EXERCISE REQUIREMENTS »
(a) In the Seshat variable frequency text, which two example variables are used to illustrate a hypothesized correlation?
(b) What are all the names the Seshat variable frequency text imports in its code?
(c) Write the next part of the Seshat variable frequency text, picking up right after its last line.

EXTRACTED TEXT »
# Variable frequency comparison

Imagine now that you are interested in looking at the relationship several of Seshat's data variables, to see which appear to be correlated in the number of polities that have them recorded as "Present".

For example, the relationship between a transport infrastructure variable such as "Road" and a profession variable like "Professional soldier". Your hypothesis could be that the polities with professional soldiers need roads for them to move on, so there should be a strong correlation between the number of polities with soldiers and the number of polities with roads in any given year.

We could compare this to some other variables that we believe less likely to be correlated.

In [1]:
from seshat_api import SeshatAPI, get_frequencies
import matplotlib.pyplot as plt

In [2]:
client = SeshatAPI(base_url="https://seshatdata.com/api")
# client = SeshatAPI(base_url="https://seshat-db.com/api")

In [3]:
# Set the range of years to consider
years = range(-1000, 2024)

ITEMS »
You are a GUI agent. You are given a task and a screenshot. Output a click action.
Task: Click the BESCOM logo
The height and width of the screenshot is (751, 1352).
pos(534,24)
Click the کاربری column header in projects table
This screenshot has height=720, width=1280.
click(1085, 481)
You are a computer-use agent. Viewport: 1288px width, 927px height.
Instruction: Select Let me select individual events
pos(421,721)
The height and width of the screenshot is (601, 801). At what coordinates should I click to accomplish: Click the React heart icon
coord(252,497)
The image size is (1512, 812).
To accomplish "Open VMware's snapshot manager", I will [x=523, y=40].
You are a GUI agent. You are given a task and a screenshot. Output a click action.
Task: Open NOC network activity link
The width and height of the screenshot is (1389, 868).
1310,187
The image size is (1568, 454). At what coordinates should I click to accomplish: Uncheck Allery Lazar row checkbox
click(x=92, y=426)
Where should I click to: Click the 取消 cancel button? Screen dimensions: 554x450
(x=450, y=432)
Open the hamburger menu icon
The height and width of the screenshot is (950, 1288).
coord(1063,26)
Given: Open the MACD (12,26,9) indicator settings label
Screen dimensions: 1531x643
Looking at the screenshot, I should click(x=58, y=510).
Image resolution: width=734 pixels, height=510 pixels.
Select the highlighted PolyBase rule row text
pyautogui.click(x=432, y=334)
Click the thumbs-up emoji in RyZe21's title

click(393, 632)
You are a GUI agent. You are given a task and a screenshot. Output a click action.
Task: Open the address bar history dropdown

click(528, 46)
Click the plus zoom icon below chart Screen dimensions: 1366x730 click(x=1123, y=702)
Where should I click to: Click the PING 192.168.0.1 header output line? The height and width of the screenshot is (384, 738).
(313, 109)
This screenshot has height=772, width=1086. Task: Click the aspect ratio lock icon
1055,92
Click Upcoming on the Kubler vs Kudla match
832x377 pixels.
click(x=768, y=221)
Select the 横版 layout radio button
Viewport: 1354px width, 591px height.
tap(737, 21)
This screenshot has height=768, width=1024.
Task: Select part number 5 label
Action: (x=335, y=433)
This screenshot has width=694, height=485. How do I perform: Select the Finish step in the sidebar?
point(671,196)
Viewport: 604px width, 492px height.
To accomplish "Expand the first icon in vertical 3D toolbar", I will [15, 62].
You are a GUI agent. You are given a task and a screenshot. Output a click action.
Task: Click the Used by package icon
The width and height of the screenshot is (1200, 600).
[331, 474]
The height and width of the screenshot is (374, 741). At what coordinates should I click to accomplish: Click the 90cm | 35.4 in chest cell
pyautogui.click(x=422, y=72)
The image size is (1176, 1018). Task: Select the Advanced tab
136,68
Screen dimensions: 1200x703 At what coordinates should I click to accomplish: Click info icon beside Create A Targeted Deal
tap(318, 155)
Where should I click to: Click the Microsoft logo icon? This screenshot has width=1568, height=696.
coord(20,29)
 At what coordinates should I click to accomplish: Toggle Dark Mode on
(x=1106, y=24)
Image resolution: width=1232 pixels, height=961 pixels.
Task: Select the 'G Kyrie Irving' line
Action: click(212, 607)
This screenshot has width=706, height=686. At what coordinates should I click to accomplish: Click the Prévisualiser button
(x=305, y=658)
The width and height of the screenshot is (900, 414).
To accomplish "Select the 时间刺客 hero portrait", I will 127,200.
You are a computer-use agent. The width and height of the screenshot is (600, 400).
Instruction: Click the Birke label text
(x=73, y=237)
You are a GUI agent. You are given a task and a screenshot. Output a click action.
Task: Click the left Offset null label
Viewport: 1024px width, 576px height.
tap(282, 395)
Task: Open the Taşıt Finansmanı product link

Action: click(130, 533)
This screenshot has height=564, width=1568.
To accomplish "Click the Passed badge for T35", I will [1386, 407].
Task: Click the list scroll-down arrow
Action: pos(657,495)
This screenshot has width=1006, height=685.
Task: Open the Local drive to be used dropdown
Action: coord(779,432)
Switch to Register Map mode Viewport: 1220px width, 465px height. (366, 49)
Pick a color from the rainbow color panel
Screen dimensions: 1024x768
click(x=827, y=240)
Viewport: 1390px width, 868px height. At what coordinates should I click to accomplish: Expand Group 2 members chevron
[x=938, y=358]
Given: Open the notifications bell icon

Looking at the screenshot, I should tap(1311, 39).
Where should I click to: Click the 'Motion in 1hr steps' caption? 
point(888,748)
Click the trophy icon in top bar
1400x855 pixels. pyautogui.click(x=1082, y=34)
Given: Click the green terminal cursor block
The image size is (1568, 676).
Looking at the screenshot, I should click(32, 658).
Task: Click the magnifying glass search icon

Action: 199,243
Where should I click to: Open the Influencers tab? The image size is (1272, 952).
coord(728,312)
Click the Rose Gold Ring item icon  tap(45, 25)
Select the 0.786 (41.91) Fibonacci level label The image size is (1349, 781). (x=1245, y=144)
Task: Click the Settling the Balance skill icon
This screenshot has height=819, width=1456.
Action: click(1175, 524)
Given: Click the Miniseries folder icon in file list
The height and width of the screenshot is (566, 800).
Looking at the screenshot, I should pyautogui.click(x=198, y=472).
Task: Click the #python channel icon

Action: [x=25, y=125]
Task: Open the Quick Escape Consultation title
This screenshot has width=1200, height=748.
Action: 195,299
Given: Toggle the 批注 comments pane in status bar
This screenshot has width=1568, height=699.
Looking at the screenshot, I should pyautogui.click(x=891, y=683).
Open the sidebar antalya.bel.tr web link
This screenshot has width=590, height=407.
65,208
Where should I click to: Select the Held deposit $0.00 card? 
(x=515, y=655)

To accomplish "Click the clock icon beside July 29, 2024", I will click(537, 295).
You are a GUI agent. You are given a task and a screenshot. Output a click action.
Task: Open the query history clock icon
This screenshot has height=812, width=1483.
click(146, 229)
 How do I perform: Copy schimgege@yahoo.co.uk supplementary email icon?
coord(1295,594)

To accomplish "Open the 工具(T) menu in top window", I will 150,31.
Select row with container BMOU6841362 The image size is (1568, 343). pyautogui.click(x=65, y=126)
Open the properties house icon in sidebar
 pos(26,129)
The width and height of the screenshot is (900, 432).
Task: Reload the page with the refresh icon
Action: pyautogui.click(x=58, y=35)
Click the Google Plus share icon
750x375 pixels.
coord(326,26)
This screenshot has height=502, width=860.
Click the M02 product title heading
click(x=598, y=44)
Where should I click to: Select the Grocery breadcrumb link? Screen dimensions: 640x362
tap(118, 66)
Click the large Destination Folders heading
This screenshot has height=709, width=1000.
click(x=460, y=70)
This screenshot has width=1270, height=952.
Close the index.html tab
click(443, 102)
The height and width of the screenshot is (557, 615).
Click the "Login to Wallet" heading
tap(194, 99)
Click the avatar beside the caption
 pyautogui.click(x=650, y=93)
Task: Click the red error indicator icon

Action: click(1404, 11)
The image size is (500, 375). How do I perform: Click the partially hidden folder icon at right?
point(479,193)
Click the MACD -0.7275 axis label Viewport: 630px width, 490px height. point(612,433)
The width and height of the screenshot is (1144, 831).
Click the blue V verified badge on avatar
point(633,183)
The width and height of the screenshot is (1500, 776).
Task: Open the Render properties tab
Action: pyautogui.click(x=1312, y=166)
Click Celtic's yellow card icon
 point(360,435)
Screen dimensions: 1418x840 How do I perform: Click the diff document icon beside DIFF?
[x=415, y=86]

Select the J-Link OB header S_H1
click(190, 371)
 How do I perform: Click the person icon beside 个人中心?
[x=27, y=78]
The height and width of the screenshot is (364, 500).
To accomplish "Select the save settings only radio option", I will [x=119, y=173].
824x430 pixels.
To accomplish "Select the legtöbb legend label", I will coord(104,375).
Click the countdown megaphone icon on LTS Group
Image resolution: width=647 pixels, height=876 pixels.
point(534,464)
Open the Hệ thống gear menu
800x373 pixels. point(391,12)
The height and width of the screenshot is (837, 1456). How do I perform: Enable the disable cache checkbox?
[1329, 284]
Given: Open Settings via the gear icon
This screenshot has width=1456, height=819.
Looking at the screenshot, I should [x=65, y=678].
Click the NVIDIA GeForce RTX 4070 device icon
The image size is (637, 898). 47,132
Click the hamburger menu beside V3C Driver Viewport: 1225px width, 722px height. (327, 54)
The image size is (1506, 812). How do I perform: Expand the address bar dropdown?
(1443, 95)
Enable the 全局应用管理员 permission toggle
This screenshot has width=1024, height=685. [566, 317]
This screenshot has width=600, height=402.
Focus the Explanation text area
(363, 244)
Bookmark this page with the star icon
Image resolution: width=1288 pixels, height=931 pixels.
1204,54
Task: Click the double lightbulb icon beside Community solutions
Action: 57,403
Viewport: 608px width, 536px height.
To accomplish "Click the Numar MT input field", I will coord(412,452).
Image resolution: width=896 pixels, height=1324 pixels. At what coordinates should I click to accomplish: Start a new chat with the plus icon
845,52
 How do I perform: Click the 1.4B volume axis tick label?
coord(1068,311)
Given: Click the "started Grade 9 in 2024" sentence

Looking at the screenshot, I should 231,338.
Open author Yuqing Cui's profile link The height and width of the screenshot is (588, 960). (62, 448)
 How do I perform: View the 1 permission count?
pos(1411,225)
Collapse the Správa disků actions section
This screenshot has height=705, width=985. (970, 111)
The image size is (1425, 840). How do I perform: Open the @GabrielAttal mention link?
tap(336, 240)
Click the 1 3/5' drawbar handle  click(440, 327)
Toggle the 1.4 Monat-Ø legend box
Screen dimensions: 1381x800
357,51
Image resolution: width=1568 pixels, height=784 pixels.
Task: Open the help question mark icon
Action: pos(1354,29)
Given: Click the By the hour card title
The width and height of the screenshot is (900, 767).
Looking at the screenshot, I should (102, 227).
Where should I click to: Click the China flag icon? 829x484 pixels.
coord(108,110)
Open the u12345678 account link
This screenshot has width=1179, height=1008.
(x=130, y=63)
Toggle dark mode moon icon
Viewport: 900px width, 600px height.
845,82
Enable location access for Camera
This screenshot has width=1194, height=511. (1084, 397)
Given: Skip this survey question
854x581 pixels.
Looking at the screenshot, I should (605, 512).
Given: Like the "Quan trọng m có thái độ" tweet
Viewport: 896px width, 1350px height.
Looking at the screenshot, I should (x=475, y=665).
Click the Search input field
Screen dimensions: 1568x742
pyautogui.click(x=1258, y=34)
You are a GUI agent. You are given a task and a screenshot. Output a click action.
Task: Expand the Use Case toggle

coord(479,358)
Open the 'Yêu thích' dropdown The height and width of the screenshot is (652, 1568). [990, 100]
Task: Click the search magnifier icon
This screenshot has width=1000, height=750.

FINAL RESULTS »
(a) "Road" and "Professional soldier"

(b) SeshatAPI, get_frequencies, and matplotlib.pyplot (as plt)

(c)
In [4]:
# Create a list of variables to consider
variables = ['road',
             'professional_soldier',
             'philosophy',
             'copper',
             'elephant'
             ]

In [5]:
# The get_frequencies function returns a pandas DataFrame with the number of polities that have each variable in each year
example_frequency_df = get_frequencies(client, variables, years)

In [None]:
# Let's take a look at 5 random years
example_frequency_df.sample(5)

## Plotting the data

Let's first plot all the variables to see the frequency of "Present" being recorded across the selected year range:

In [None]:
plt.figure(figsize=(13, 7))
plt.plot(example_frequency_df.index, example_frequency_df['professional_soldier'], label='Professional Soldiers')
plt.plot(example_frequency_df.index, example_frequency_df['road'], label='Roads')
plt.plot(example_frequency_df.index, example_frequency_df['philosophy'], label='Philosophy')
plt.plot(example_frequency_df.index, example_frequency_df['copper'], label='Copper')
plt.plot(example_frequency_df.index, example_frequency_df['elephant'], label='Elephants')
plt.xlabel('Year')
plt.ylabel('Number of Polities')
plt.title('Number of Polities with selected variables "Present" over time')
plt.legend()
plt.show()

## Correlation?

Now let's explore the relationship between 2 specific variables.

First, let's see if our hypothesis that the number of polities with roads should be correlated to the number of polities with professional soldiers.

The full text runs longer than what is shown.